EXERCISE INSTRUCTIONS.
Wherever a line below holds the word "option", copy that line.

[Entries taken from a collection]
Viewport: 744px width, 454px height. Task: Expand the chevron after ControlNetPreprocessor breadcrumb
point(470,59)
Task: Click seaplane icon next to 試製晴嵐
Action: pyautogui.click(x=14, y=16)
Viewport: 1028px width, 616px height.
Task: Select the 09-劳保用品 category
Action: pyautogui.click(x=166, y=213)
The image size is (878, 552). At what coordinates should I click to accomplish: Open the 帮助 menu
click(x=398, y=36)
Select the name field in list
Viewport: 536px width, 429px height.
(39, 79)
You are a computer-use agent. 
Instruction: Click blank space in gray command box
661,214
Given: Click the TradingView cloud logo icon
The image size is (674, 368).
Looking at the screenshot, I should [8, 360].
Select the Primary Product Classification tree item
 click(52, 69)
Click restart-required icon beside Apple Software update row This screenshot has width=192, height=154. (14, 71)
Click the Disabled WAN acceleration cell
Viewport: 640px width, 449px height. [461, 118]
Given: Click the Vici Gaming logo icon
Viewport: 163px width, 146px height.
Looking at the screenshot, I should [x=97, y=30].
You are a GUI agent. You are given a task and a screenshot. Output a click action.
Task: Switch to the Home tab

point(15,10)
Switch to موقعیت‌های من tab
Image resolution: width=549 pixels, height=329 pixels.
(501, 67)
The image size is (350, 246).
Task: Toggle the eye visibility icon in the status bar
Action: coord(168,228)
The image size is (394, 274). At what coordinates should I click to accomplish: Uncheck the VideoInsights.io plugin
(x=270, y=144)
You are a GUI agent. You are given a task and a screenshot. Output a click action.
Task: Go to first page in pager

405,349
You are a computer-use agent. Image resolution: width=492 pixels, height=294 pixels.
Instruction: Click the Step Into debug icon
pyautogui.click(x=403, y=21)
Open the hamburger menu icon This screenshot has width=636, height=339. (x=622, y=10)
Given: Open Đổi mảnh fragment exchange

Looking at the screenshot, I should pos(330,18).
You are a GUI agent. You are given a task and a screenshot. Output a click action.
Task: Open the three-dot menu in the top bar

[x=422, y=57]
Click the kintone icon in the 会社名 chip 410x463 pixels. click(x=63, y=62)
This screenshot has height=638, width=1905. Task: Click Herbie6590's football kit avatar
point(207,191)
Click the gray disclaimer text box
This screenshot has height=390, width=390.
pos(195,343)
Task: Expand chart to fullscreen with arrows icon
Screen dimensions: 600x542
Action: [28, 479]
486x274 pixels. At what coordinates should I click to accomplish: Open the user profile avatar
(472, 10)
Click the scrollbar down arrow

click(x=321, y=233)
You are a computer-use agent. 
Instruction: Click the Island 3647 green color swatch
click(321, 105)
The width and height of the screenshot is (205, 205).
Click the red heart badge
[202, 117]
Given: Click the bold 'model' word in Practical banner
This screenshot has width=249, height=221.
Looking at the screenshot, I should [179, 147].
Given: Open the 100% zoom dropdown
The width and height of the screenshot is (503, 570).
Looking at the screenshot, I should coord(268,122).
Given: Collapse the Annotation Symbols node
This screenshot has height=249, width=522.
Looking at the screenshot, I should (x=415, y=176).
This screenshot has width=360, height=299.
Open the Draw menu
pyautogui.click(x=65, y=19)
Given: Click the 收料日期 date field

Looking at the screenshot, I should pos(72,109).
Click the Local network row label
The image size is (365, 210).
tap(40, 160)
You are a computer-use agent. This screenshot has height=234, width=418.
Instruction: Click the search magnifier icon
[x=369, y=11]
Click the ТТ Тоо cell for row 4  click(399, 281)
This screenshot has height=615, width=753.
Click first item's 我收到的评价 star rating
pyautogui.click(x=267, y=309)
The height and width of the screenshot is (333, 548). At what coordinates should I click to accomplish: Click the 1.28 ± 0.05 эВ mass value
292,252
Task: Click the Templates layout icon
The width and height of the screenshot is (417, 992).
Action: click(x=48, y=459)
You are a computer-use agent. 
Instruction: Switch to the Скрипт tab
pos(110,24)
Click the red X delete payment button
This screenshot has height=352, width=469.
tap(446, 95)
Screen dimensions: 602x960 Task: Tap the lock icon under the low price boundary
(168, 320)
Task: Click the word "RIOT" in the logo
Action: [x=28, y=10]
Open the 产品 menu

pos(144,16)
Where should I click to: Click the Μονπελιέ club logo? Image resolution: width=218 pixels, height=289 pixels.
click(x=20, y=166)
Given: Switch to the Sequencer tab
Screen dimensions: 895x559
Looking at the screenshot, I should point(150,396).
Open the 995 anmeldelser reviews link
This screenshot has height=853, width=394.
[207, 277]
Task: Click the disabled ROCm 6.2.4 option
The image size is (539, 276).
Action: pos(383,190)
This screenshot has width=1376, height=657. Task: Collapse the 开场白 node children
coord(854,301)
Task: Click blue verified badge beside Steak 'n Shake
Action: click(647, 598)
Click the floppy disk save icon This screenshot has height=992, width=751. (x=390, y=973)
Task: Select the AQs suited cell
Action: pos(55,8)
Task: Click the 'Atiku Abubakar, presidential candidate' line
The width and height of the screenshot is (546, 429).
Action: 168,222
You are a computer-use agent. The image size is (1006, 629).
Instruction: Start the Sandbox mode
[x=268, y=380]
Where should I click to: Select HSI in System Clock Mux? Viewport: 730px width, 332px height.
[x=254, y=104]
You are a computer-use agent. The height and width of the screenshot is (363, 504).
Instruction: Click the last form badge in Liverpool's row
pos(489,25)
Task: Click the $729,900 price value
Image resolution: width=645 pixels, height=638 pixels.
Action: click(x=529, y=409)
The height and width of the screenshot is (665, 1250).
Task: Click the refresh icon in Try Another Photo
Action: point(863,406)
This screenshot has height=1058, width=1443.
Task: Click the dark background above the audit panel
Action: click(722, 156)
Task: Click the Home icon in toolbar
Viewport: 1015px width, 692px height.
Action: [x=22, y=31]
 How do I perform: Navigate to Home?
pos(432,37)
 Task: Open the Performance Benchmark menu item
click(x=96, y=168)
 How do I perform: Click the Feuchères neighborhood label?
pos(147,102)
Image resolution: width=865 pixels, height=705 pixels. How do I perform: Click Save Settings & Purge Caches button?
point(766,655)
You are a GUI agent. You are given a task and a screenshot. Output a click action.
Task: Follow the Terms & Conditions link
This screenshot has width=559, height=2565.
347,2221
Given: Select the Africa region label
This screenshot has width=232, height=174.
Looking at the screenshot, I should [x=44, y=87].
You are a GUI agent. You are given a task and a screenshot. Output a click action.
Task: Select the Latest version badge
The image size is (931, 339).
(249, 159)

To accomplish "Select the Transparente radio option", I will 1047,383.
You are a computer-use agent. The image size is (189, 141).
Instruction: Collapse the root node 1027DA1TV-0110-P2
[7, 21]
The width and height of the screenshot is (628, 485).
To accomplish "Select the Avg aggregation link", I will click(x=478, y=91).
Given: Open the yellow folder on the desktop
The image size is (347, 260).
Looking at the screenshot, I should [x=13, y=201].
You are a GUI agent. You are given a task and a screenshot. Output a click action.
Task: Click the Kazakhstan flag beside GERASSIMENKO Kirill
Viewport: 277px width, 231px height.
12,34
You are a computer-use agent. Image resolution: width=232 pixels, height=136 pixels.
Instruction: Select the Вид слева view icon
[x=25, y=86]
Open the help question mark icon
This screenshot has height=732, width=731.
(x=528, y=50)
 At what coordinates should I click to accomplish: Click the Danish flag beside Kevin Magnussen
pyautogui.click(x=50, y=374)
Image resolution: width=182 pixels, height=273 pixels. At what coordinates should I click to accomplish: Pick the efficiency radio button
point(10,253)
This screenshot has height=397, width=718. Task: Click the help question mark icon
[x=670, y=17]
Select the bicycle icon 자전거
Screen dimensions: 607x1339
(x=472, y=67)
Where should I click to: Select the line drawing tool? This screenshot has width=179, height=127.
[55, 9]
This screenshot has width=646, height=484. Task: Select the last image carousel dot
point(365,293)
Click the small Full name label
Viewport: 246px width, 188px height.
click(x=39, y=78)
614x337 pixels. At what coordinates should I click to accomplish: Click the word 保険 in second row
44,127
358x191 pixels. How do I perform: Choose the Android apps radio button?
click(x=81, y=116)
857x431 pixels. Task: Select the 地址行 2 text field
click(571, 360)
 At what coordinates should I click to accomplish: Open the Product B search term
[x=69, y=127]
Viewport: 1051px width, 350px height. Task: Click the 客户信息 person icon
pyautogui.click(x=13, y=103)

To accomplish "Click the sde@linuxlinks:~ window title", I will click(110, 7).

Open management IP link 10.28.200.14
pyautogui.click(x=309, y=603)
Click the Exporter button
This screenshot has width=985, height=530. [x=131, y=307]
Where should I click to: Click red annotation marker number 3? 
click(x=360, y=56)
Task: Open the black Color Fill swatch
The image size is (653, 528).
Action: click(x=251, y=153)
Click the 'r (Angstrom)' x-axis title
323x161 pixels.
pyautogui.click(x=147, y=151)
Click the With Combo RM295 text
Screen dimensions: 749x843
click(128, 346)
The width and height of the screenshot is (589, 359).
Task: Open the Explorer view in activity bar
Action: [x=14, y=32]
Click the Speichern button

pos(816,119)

WRITTEN ANSWER.
Task: Click the disabled ROCm 6.2.4 option
To accomplish "Select the Transparente radio option", I will 1047,383.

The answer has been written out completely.